I think a light touch layered with a bit of acid might help you. When you get back to a "hostile reception" - you can give her a puzzled smile while asking "Have you confused me with an enemy combatant? We are on the same team - what gives"?

I would use a mild, tone. Like you really WANT to know. Because you do. I would avoid the - "WTF is your problem tone" even if she is button pushing. 

If you get a defensive/aggressive response to a fair question I would let her fully finish talking, shake my head and say "After 2 decades in hostile environments - I can recognize one when I see it - not exactly what I was hoping to come home to".

And then see what happens. 




BlackMedicine357 said:


> Whoa! I think you're right!
> 
> Sorry folks! Just had a little diatribe... won't happen again. kinda went a little Retro, longing for better days!
> 
> ...


----------



## BlackMedicine357 (Jan 18, 2011)

okeydokie said:


> feel for ya Black, i too have an ever evolving dynamic in my household. seems like everything i try sends us off in a different bad direction, but i am trying. hang in there man.


Thanks Okie. I think that while things outwardly with W are not incredibly stable, inwardly with my heart and mind I am much more at peace, thanks to my friends here on TAM. And inner peace allows for better decision making under fire and inner peace with preparation frequently results in progress.

I hope you have the inner peace I have these days. I get down sometimes because I want things better NOW. But the eventual goal for our lives together can't be reached with a 'microwave solution.' It's going to be a 'crock-pot solution." And I further think that it will be even more delicious when it's finally served. MRE's will have to do until we get there. They for the most part, are NASTY! But occasionally you'll get a good one like BBQ or beef patty that can be tasty (+ lots of tabasco.)

Don't give up Okie. I won't.


----------



## okeydokie (Sep 10, 2008)

BlackMedicine357 said:


> Thanks Okie. I think that while things outwardly with W are not incredibly stable, inwardly with my heart and mind I am much more at peace, thanks to my friends here on TAM. And inner peace allows for better decision making under fire and inner peace with preparation frequently results in progress.
> 
> I hope you have the inner peace I have these days. I get down sometimes because I want things better NOW. But the eventual goal for our lives together can't be reached with a 'microwave solution.' It's going to be a 'crock-pot solution." And I further think that it will be even more delicious when it's finally served. MRE's will have to do until we get there. They for the most part, are NASTY! But occasionally you'll get a good one like BBQ or beef patty that can be tasty (+ lots of tabasco.)
> 
> Don't give up Okie. I won't.


is "coming to grips" the same as giving up?


----------



## BlackMedicine357 (Jan 18, 2011)

Okie,

Not in my opinion. "Coming to grips" has always meant wrestling with a problem or situation or grappling or getting a handle on things.

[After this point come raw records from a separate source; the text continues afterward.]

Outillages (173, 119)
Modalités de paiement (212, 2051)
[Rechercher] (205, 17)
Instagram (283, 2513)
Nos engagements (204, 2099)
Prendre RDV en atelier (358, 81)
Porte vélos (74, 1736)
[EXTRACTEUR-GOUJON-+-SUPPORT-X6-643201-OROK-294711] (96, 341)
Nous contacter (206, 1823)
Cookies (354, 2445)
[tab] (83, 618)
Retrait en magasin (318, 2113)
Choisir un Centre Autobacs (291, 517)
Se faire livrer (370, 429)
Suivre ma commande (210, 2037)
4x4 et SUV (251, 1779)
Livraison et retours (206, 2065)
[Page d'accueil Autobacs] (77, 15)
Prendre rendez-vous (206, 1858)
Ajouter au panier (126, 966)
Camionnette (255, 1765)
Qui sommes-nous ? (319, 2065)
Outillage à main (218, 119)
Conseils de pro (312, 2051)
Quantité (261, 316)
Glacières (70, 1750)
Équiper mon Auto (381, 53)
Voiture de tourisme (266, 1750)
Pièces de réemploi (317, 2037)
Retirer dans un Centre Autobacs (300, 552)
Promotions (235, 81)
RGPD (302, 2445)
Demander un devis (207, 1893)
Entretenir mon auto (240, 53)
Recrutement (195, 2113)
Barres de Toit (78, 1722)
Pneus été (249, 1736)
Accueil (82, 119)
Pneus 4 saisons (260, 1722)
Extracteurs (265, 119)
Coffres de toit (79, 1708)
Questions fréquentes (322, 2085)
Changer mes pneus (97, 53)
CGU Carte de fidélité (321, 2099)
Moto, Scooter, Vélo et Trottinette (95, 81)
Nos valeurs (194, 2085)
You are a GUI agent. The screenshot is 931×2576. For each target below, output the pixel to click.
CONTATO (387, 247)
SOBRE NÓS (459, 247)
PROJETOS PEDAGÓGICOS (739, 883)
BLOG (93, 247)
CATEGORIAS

I also think it is the first positive step in solving a problem. The earlier steps in dealing with a problem are usually variations of thinking out, or "noodling." This is neutral, not positive or negative.

But, some may say that coming to grips is settling or accepting a problem or situation as untenable or immovable. This can be a negative if your perception of the situation is wrong. If it can be changed and you think it can't and settle for "it is what it is," then coming to grips is giving up hope, and practicing the 3 S's, SIT, SOAK and SUFFER. NOT GOOD...

But coming to grips with a thought out situation and a no quit attitude is acceptance of reality and a forward thinking approach to problem solving. This is known as an "over, under, through or around" attitude.

Henry Ford said," If you think you can or you think you can't...You're RIGHT!"

Stay positive, come to grips with it and don't ever quit.

Black


----------



## okeydokie (Sep 10, 2008)

pride is the problem for me. i was apparently raised to give your all and expect the same from your team mates (must have come from sports). when a team mate didnt give effort they were called out for it, if it continued they were cut from the herd.

you cant help someone who wont help themself. i cant continue to put the effort into fixing things without help from my team mate. there are just no results.


----------